Our laboratory is expanding on our prior observations that IL-6 is a poor prognostic indicator in patients with metastatic pancreatic cancer (Farren et al., Clin Cancer Res, 2016) and may be derived from tumor stroma as a means to facilitate immune evasion by the cancer (Mace + T cell dependent anti-tumor efficacy (Mace et al., Gut, 2016). Further studies funded by an NCI R01 grant (PI: Lesinski; 1R01CA208253-01) will delineate the mechanism for anti-tumor efficacy in vivo and pursue this and similar concepts in the setting of early phase clinical trials. The role of IL-6 and its downstream signaling events are of great interest to our group both in the setting of advanced cancer, as well as during inflammatory conditions like pancreatitis that increase risk of cancer. Thus, targeting IL-6/Jak-STAT signaling in pancreatic inflammation is the topic of a funded NIH R21 grant (co-PI: Lesinski/Ostrowski; 1R21AI124687-01). We also maintain a collaborative relationship with Surgical and Medical Oncology that can continue to facilitate this research to discover new therapeutic targets and validate previously identified genes and pathways within the stroma.
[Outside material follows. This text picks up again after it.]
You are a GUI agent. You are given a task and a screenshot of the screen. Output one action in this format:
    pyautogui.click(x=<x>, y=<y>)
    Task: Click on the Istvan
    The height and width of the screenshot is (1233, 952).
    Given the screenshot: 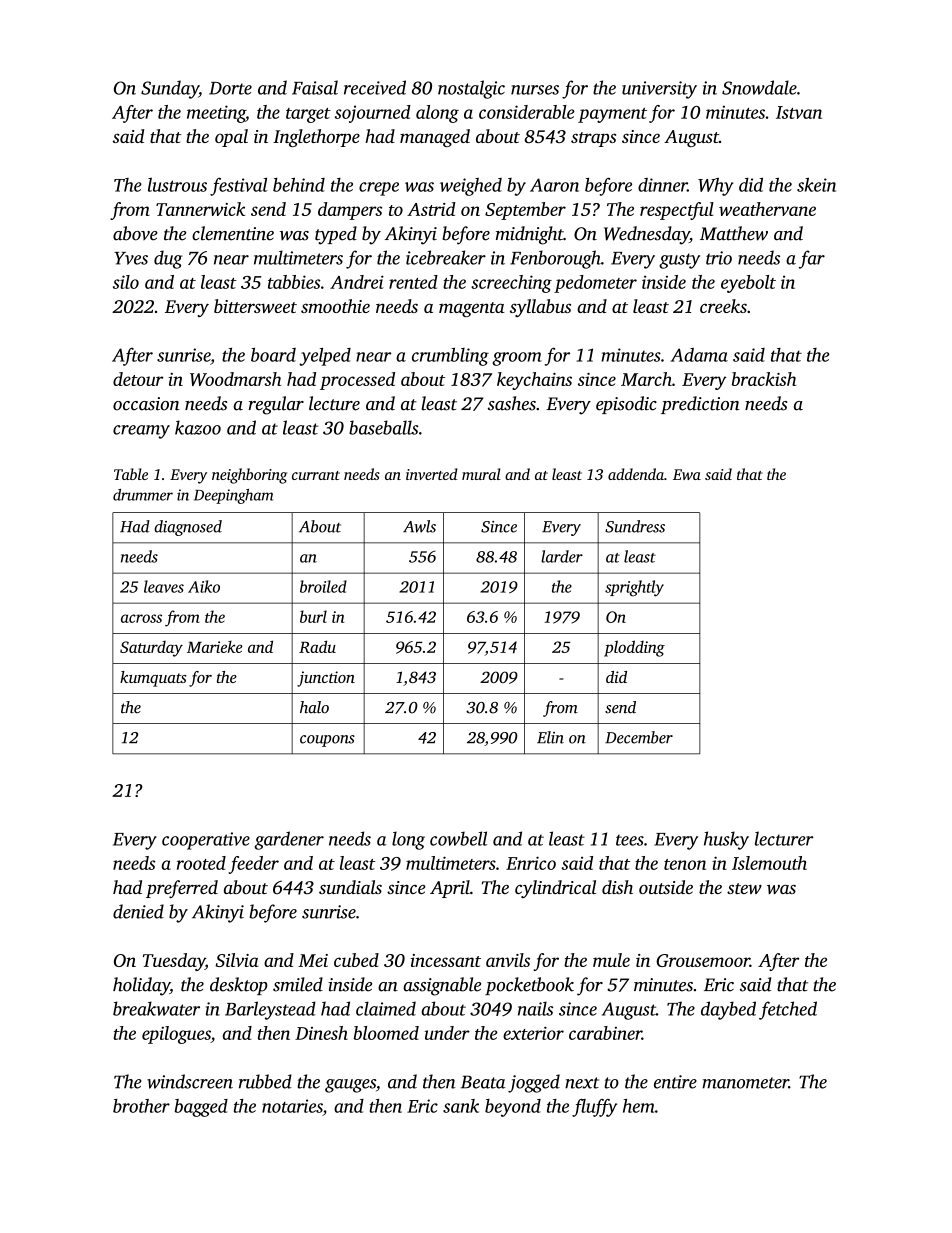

The role of the pancreatic stroma in carcinogenesis is quite controversial, and these studies will continue to add to our understanding into the dynamic process that occurs within the microenvironment.
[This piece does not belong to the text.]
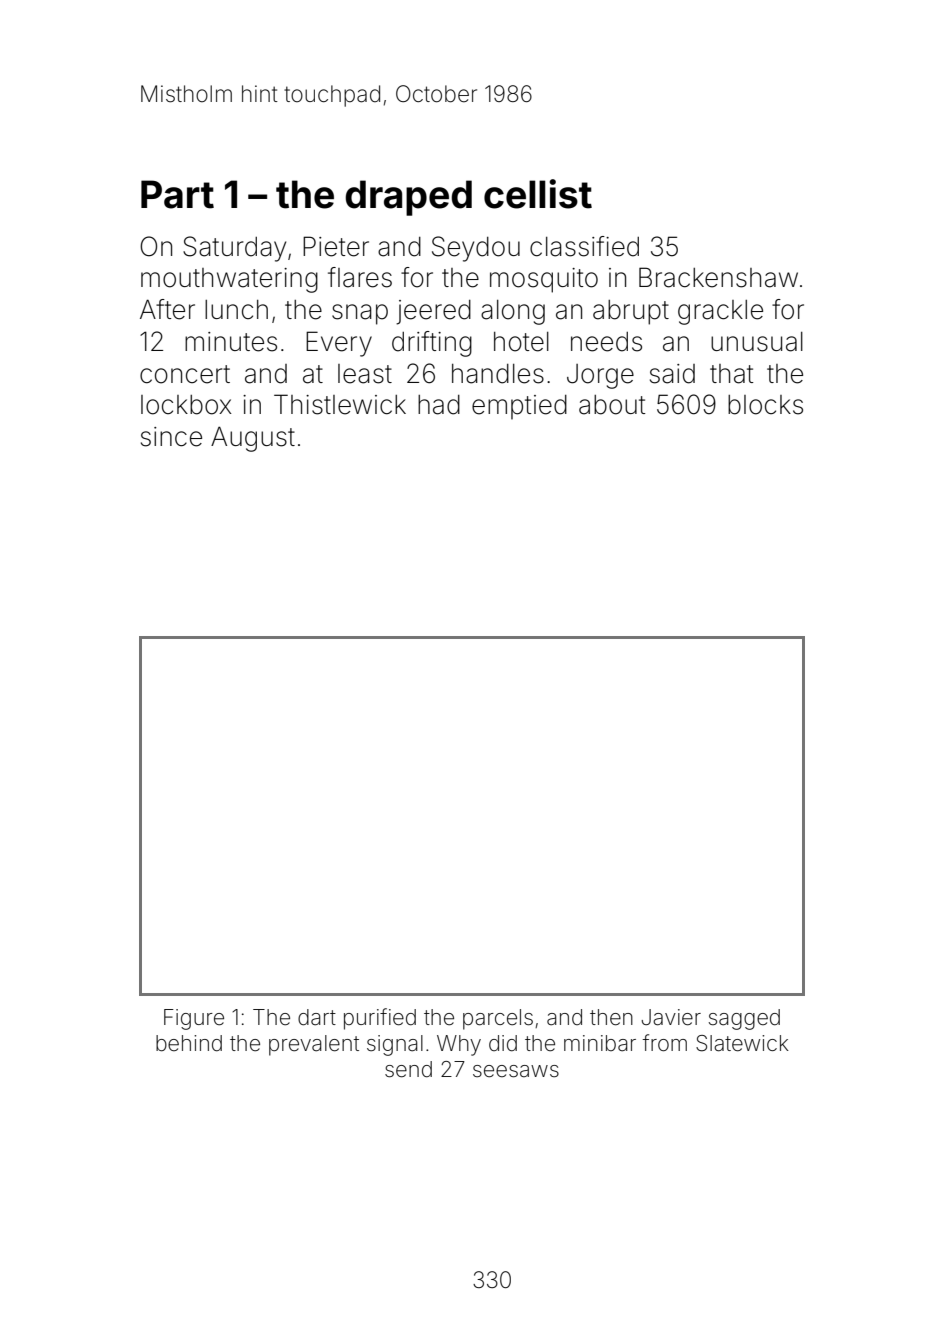 The width and height of the image is (944, 1340). What do you see at coordinates (731, 374) in the image?
I see `that` at bounding box center [731, 374].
To understand how conventional therapy approaches (radiation, chemotherapy) influence specific immunologic factors that can be targeted therapeutically.

In theory, this approach could potentially allow for improving antigenicity of tumors that were traditionally viewed as immunologically non-responsive (i.e. microsatellite stable colorectal cancer). To date, we have little if any understanding how conventional chemotherapy or radiotherapy is modulating actionable immune biomarkers either systemically or within the tumor. These approaches may unmask neoantigens or modulate various immune suppressive mechanisms that could be leveraged therapeutically to enhance the efficacy of immune-based therapy. In line with this research, our laboratory currently is the lead site for correlative studies associated with a national, phase II clinical trial of FOLFOX chemotherapy combined with Pembrolizumab in colorectal cancer. Other interests of our group are in moving beyond the PD1/PD-L1 and CTLA4 axis, to explore how alternative immune checkpoint molecules can be leveraged in combination with conventional and targeted therapy.

Use of natural products to alter the immune response during chronic inflammation and carcinogenesis.

It is well recognized that chronic inflammation plays a major role in carcinogenesis. This concept strongly implies that dysregulated immunity occurs at even the earliest stages of tumor development. We believe that neutralizing aberrant inflammatory responses may be a viable first line of defense against cancer. One very interesting approach to limiting inflammation involves dietary intervention with foods possessing known chemopreventive activity. Over the past four years, we have collaborated across disciplines investigating how dietary intervention with whole foods, including soy, black raspberries and mangosteen, can modulate immune function (Lesinski et al., Cancer Prev Res, 2015). These fascinating projects have led our group to pursue the hypothesis that the anti-inflammatory properties of bioactive components within foods can impact carcinogenesis. In particular, we are interested in how these foods or their bioactive components modulate expansion of myeloid cells in response to inflammatory stimuli or in the setting of established cancer. We are delineating signal transduction pathways (i.e. STAT3, MAPK) altered by candidate bioactive compounds in these foods (Mace et al. Cancer Immunol Immunother, 2014). Our preliminary work has led to an NCI R01 grant on soy isoflavones as immune modulators in prostate cancer (PI: Lesinski; 1R01 CA169363-01). This project will provide critical data supporting future studies to test whether these dietary interventions can modulate the biologic and clinical response to immune-based therapies, including vaccines or cytokines.